I spent some time lolling under the trees not long ago on a
beautiful Friday night at the Hegeler Carus mansion in LaSalle listening to
good music written and performed by Katie Belle and the Belle Rangers. As it ended I ran into an old friend, who I
frequently see at local music events, still working at a local social service
agency. I mentioned a local state
legislator. He went off, and he’s not
like that. He should have been mellowed
out. He, like me, had been drinking wine
and listening to music for an hour and a half.
“They’re doing nothing for us. Neither party. It’s all going to come down on social service
agencies. Community based agencies without clout. Watch it happen. They want us to fail. At some point there will be no one to fund to
do that work.”
I don’t blame my friend for being worked up. But we all have to take a deep breath.
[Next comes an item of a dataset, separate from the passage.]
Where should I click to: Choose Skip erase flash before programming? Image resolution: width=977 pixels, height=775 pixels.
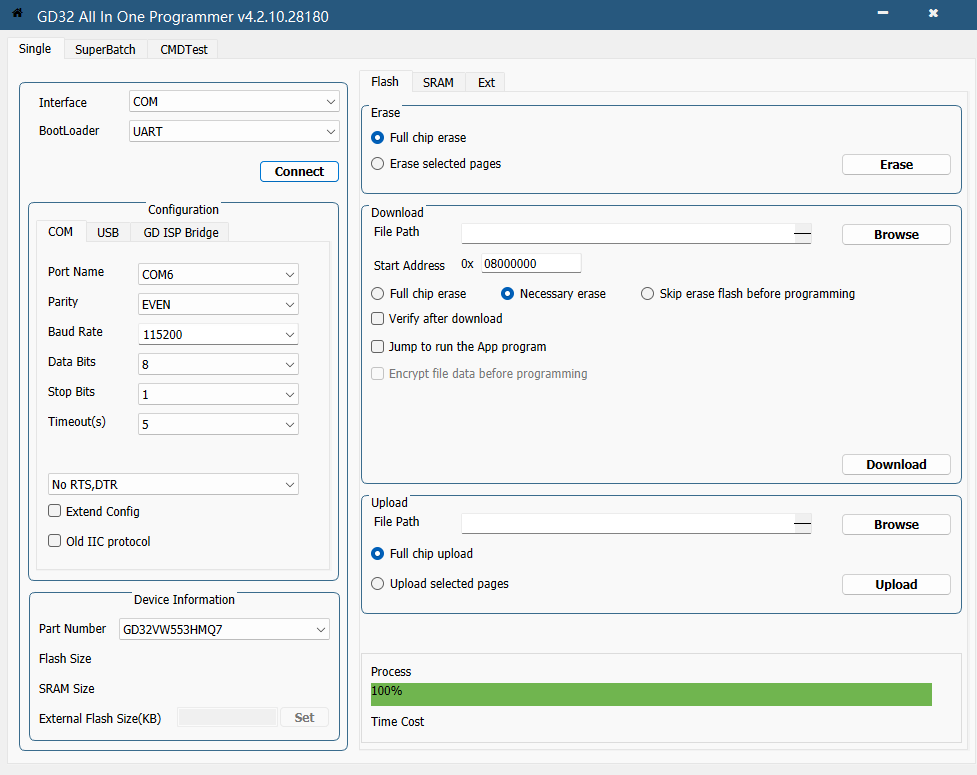(x=648, y=294)
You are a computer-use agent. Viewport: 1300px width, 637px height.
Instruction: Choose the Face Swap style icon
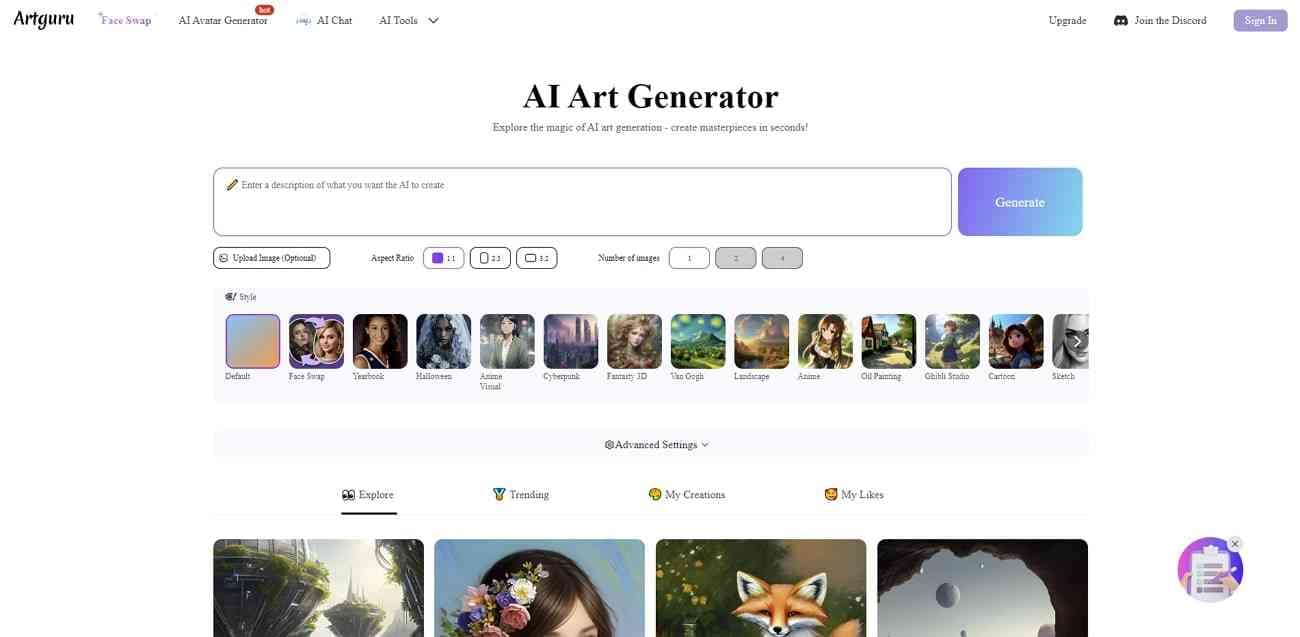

He’s completely right of course. Having exempted state employees and schools
there is little room to spread more money around. Until a budget is in place every reaction is knee
jerk. The tax increase expired. There is no budget. Something has to give. And it is likely to happen in your community
to those with the least voice; those low income day care parents, kids in after
school programs, the disabled, the poor.
The list goes on. Cuts here and
there that some think won’t matter. They
will.
My friend and I both know that not for profit mission driven
organizations don’t typically fail spectacularly in a ball of flames. They fade away. Quietly desperate they put off paying their
bills. Unable to face the fact that the people they serve will be ignored they adopt
one last plan that is unachievable. They
don’t make payroll (or their payroll checks bounce) and their staff, some of
whom volunteer for a while, finally stop working. Most painful is the message they craft to
their clients saying their worker will no longer see them. The letter suggests other resources they know
will not meet their needs. Not for
profits are deeply ashamed of failure. Maybe
some other organization picks up the pieces and maybe not. Do you think there is a long line of
organizations that can’t wait for the chance to provide low income parents day
care at the low rates paid by the state?
Think again.
The board of directors has its last meeting. Someone volunteers their home address to
receive straggling correspondence. They
find someone to accept and clear out their office furniture. Word goes out to the community. New jobs are sought. People in the community think it’s a pity,
and the next morning they have breakfast.
You can only hold out so long without money, no matter how important
your mission or how illogical the lack of support. That’s the nightmare your friends in
Illinois’ social service community are waking to at 2:00 a.m. as the budget
crisis continues.
I’m encouraged at the response to my last blog piece on stupid
and drastic day care cuts. It had the
highest readership of any post since St. Patrick’s Day when I wrote an article
on homosexuals in the holocaust. Readership
increased because the post was shared on Face Book by several of you Dave in
the Shack readers. Thank you. Please keep sharing. Everybody in Illinois should know what’s
happening.
I may not post to this blog again until I return from
“vacation,” otherwise known as lolling around in Canada. Let’s hope the story line has changed by
then.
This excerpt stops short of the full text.